“You wouldn’t wish this on your worst enemy,” a frustrated statement given by NZX CEO Mark Peterson after a shocking malicious attack over the New Zealand stock exchange website.
Yes, it should be frustrating when cyber attacks cause a hit on the Stock Exchange, Banks and other individual companies on the exchange’s list.
Server security is one of the most concerns we face for centuries. No day passes without a news article showing a brute force attack into servers.
Even though the system software is growing more advanced and more complicated, hackers are becoming better and better-organized to break all the walls built to protect a server.
It’s an ongoing battle from the beginning and which can never really be won.
Let me give some tips that may help to secure your server.
How We Secure Our Server From Cyber Attacks
Tip #1 Establish A Secure Remote Connection
Establishing A Secure Connection
There are many ways to connect to a server remotely. SSH, telnet, Stunnel, HTTPS with client-side authentication etc.
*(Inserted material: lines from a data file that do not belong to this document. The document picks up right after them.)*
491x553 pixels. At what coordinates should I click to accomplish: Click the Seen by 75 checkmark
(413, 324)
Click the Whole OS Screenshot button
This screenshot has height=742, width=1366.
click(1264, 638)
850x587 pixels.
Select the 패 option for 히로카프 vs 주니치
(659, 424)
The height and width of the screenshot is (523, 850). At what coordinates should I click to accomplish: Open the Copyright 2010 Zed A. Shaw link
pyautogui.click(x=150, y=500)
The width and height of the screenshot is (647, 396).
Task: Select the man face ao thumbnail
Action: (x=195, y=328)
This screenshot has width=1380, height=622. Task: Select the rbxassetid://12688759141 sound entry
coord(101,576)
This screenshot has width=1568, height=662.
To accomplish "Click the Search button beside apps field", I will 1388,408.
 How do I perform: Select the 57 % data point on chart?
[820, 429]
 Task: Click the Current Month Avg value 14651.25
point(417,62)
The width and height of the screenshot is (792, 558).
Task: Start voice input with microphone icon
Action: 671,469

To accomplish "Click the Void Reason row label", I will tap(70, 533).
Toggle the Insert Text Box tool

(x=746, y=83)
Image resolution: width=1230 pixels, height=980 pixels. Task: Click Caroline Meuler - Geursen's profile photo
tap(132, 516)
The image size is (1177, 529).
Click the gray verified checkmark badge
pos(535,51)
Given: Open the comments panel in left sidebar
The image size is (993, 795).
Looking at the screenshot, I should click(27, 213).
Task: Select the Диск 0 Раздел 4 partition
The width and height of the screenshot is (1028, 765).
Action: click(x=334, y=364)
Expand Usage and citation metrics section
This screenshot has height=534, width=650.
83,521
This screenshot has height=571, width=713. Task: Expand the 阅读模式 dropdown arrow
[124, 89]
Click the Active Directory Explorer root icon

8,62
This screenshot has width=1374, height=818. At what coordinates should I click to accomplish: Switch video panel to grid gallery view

SSH is found to be the most secure and popular way of security.
Unlike the traditional way, SSH gives an end to end encryption throughout the data exchange.
You have to do some tweaks to make ssh more secure.
SSH port number will be 22 by default. You need to change this to a secure port number. Many server configurations guides recommend using a port number greater than 1024.
Change the port number in the sshd.conf file under the etc file system.
$ vi /etc/ssh/sshd_config
locate the line with port number and change port number and remove the # symbol from the line.
Restart sshd by following commands:
For CentOS and Fedora:
$ service sshd restart
For Debian and Ubuntu:
$ service ssh restart
PS: Do not exit your open root session until you can log in using the new configuration.
Passwordless Authentication
It is more secure if you use an SSH key pair instead of a password login.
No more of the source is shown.